Bernardo fantasized about a Filipino neighborhood where everyone looked like him, a place where he could take outsiders to share and celebrate his culture. In high school, he sketched out his fantasy with a pencil and a ruler on a sheet of computer paper.
Bernardo’s Filipinotown had restaurants, a cockfighting pit, streets named after national heroes like José Rizal, and even a neighborhood named for Lapu Lapu, the Filipino ruler who resisted Spanish colonization and defeated Portuguese explorer Ferdinand Magellan in battle in 1521.
For Bernardo, Filipinotown was not just a passing teenage fantasy. After Villanueva left his position in Garcetti’s office, Bernardo took over his role. He helped direct city funds to pay for signs and banners marking Historic Filipinotown, and helped erect the first Filipino World War II Veterans memorial in Lake Street Park.

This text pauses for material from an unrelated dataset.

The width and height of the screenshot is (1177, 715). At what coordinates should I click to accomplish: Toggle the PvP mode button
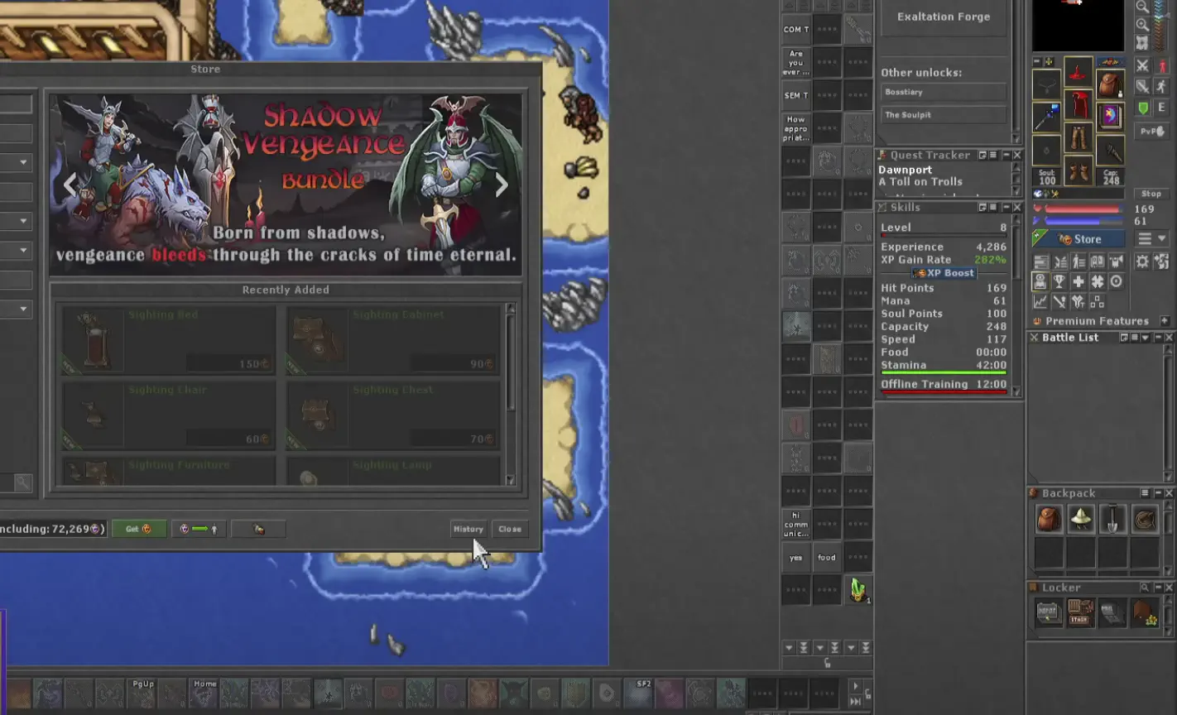1154,130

In graduate school, he wrote a doctoral dissertation about the history and origins of Historic Filipinotown, and he argues that for immigrant communities, ethnic enclaves were a necessary precursor to political and economic advancement.

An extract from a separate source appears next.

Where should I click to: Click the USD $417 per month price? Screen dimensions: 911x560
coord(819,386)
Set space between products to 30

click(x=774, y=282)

Filipinotown was important to Bernardo as a child, but he isn’t sure if other Filipinos agree. Because Filipino immigrants often arrive with high levels of education and English ability, he says they tend to form more assimilated communities in places like Eagle Rock, Carson and West Covina. A recent episode of “This Filipino American Life,” a podcast he hosts with friends, returns to the subject with more skepticism.
“Filipino ethnic enclaves: Do they exist? Do we need them?”
It’s a natural question to ask, one that I’ve heard a lot and asked myself over the last few years. Many enclaves formed as vital shelters for immigrants, and when immigration flows changed, the enclaves inevitably changed as well. Sons and daughters move on to better jobs in bigger cities, abandoning family businesses and selling off inherited properties. But if this is progress, why does it feel like we’re losing so much?
Ultimately it’s up to the second generation to decide what future ethnic enclaves will have.
So I asked Castro why he’s moving back to Historic Filipinotown after all these years. He said that his family has always gone there to start their lives, and it just made sense.
Like a few years ago, when his father lost his job at a Honda mechanic downtown and his parents filed for divorce, his father moved back in Historic Filipinotown.
Ruel couch-surfed with friends until he eventually landed in a tiny back house with room for a twin-sized bed and a desk, empty besides a small framed photo of his son. There, he began to study for nursing school and rebuild his life.
Castro spent weekends in that back house, studying for the SAT by the light of a tiny lamp and sharing the small bed with his father, who would study for nursing school. Sometimes his father would turn to him and say, “Look at me, son. This is why you have to do better. You don’t want to end up like this.”
His father got his nursing degree and eventually moved out of Historic Filipinotown. Castro got into USC, joined a Filipino culture club and eventually became its president. He often found himself back in Historic Filipinotown, volunteering with community organizations, attending open mic nights or having dinner with friends at the Park’s Finest. He learned about the neighborhood’s history and began to see its connections to his own.
When he graduated a few months ago and got a job offer from an accounting firm downtown, Historic Filipinotown was the first place he looked for an apartment.
He likes — and sometimes uses — the name HiFi, actually. And he’s proud to see so much interest in the neighborhood, even if the characters and settings of his childhood are fading.
Whatever happens next, he’s just hoping to be a part of it.